==== TEXT TO READ

A Melbourne-based director and founder of Beg, Scream and Shout.

What I have enjoyed most in Tarkovsky's work is the images he creates to conjure an atmosphere and impression of his philosophy of the human condition. Two films came to mind when I heard he was a fan of Robert Bresson: A Man Escaped and Au Hasard Balthazar. In both films Bresson’s filmmaking is dictated by the elemental nature of the setting. In A Man Escaped, everything is stripped bare to create a stark, minimalist aesthetic, much like the prison itself, detailing every painstaking element that leads to the escape.In Au Hasard Balthazar, the style has more freedom. It flows like the seasons that pass as we observe the abuse and brutality towards the donkey Balthazar by the selfish and destructive townspeople. This culmination of precise minimalism and elemental flow brings to mind Tarkovsky's Stalker as he guides his party through The Zone.

========
==== SUPPLIED RECORDS

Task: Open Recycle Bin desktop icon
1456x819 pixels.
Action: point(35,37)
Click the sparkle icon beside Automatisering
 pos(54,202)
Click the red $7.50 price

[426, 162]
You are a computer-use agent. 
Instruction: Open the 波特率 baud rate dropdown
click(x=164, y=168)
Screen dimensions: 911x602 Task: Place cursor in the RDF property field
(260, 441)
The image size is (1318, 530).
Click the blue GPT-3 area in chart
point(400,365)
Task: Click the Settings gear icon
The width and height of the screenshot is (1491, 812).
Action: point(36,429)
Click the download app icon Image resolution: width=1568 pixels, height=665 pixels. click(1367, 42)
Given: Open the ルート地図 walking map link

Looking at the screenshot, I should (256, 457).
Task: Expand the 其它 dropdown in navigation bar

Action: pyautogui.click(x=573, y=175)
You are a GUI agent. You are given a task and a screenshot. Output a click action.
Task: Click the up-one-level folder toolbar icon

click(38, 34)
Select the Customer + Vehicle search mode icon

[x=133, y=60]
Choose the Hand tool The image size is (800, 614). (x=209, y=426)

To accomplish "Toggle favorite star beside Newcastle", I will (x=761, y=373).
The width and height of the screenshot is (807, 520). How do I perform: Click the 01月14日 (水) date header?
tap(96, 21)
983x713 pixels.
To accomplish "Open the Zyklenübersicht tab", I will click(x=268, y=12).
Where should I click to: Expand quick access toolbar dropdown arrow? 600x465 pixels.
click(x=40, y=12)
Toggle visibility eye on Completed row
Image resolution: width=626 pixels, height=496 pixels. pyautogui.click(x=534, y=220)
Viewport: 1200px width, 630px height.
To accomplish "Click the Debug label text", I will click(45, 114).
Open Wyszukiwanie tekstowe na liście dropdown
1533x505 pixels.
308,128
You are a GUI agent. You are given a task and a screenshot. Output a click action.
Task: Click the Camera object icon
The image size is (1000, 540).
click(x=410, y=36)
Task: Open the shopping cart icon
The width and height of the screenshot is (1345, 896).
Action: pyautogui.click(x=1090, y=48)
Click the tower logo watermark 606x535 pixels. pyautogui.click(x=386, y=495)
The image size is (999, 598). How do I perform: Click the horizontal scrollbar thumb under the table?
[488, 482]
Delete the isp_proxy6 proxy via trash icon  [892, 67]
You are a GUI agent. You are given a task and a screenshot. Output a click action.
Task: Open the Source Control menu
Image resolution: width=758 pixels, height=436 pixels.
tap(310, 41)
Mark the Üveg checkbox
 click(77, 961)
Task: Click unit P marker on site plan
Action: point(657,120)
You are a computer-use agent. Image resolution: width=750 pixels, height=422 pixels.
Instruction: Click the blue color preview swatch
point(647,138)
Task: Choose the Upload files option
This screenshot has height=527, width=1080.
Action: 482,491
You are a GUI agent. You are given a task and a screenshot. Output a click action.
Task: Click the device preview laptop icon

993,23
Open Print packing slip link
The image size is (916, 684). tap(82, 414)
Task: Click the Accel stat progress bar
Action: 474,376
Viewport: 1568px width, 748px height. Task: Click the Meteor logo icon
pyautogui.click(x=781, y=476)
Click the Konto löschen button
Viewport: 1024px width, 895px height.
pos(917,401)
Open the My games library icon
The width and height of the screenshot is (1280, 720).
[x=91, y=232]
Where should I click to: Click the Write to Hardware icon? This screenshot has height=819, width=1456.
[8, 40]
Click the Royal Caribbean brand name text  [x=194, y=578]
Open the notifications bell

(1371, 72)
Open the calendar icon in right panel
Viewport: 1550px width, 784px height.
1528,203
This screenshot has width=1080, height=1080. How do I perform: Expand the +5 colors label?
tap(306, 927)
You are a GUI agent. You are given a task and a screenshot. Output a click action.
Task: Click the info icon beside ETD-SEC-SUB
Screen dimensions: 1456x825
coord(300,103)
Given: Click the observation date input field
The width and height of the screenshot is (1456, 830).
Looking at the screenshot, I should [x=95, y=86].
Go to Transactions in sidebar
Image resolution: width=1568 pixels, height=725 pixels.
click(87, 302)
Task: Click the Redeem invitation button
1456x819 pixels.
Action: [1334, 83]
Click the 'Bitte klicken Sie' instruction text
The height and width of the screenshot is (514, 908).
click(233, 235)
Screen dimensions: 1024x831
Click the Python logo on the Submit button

========

• REQUEST:
Condense the paragraph beginning "What I have enjoyed most" in the text on Tarkovsky and Bresson into a short bulleted list that keeps its main facts.

• WRITTEN ANSWER:
- Tarkovsky's images conjure an atmosphere and an impression of his philosophy of the human condition.
- Tarkovsky was a fan of Robert Bresson, which calls to mind two Bresson films: A Man Escaped and Au Hasard Balthazar.
- In both films, Bresson's filmmaking is dictated by the elemental nature of the setting.
- A Man Escaped is stripped bare, with a stark, minimalist aesthetic like the prison itself, and it details every painstaking step toward the escape.
- Au Hasard Balthazar has a freer style that flows like the passing seasons while selfish, destructive townspeople abuse the donkey Balthazar.
- This blend of precise minimalism and elemental flow recalls Tarkovsky's Stalker and its journey through The Zone.